We shall now be interested in the quantity [math]\displaystyle{ \mathbb{E}f(X)f(Y), }[/math] where [math]\displaystyle{ f }[/math] is some function and [math]\displaystyle{ X=(X_1,\dots,X_n), Y=(Y_1,\dots,Y_n). }[/math] But ultimately what will interest us is the average of this quantity over all pairs [math]\displaystyle{ 0\leq p\leq q\leq 1, }[/math] which we can write as [math]\displaystyle{ \mathbb{E}_{p\leq q}\mathbb{E}f(X_{p,q})f(Y_{p,q}). }[/math]

A proof in physical space

Let us first prove positivity in physical space. To do this, we shall define the following equivalent model for the joint distribution of [math]\displaystyle{ X_{p,q} }[/math] and [math]\displaystyle{ Y_{p,q}. }[/math] We first pick a random variable [math]\displaystyle{ T=(t_1,\dots,t_n) }[/math] uniformly from [math]\displaystyle{ [0,1]^n, }[/math] and then we let [math]\displaystyle{ (X_{p,q})_i }[/math] be [math]\displaystyle{ 0 }[/math] if [math]\displaystyle{ p\leq t_i }[/math] and [math]\displaystyle{ 1 }[/math] if [math]\displaystyle{ p\gt t_i. }[/math] Similarly, we let [math]\displaystyle{ Y_{p,q} }[/math] be 0 if [math]\displaystyle{ q\leq t_i }[/math] and 1 if [math]\displaystyle{ q\gt t_i. }[/math] This gives us the nice property that it makes perfectly good sense even if [math]\displaystyle{ p\gt q, }[/math] and we therefore have the equation [math]\displaystyle{ \mathbb{E}_{p\leq q}\mathbb{E}f(X_{p,q})f(Y_{p,q})=(1/2)\mathbb{E}_{t\in T}\mathbb{E}_{p,q}f(X_{p,q})f(Y_{p,q}). }[/math]
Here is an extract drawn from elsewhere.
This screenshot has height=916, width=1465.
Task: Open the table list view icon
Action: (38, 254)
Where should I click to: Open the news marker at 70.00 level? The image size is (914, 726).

Now [math]\displaystyle{ X_{p,q} }[/math] is just a function of p and t, and [math]\displaystyle{ Y_{p,q} }[/math] is the same function applied to q and t. Therefore, the right-hand side is equal to [math]\displaystyle{ \mathbb{E}_{t\in T}(\mathbb{E}_pf(X_{p,q}))^2, }[/math] which is positive.

We can say more. By Cauchy-Schwarz, the expectation is at least [math]\displaystyle{ (\mathbb{E}_{t\in T}\mathbb{E}_pf(X_{p,q}))^2, }[/math] which is the square of the equal-slices integral of f. In particular, if f is the characteristic function of a set [math]\displaystyle{ \mathcal{A}, }[/math] then the combinatorial-line density is at least the square of the density of [math]\displaystyle{ \mathcal{A}. }[/math]

A Fourier translation of the problem

Recall that the Walsh functions on the set [math]\displaystyle{ [2]^n }[/math] are defined as follows. For each subset [math]\displaystyle{ A\subset[n] }[/math] we define [math]\displaystyle{ w_A(B) }[/math] to be [math]\displaystyle{ (-1)^{|A\cap B|}. }[/math] They can also be conveniently defined in sequence terms: for each A and each [math]\displaystyle{ x\in\{0,1\}^n }[/math] we define [math]\displaystyle{ w_A(x)=\prod_{i\in A}(-1)^{x_i}. }[/math]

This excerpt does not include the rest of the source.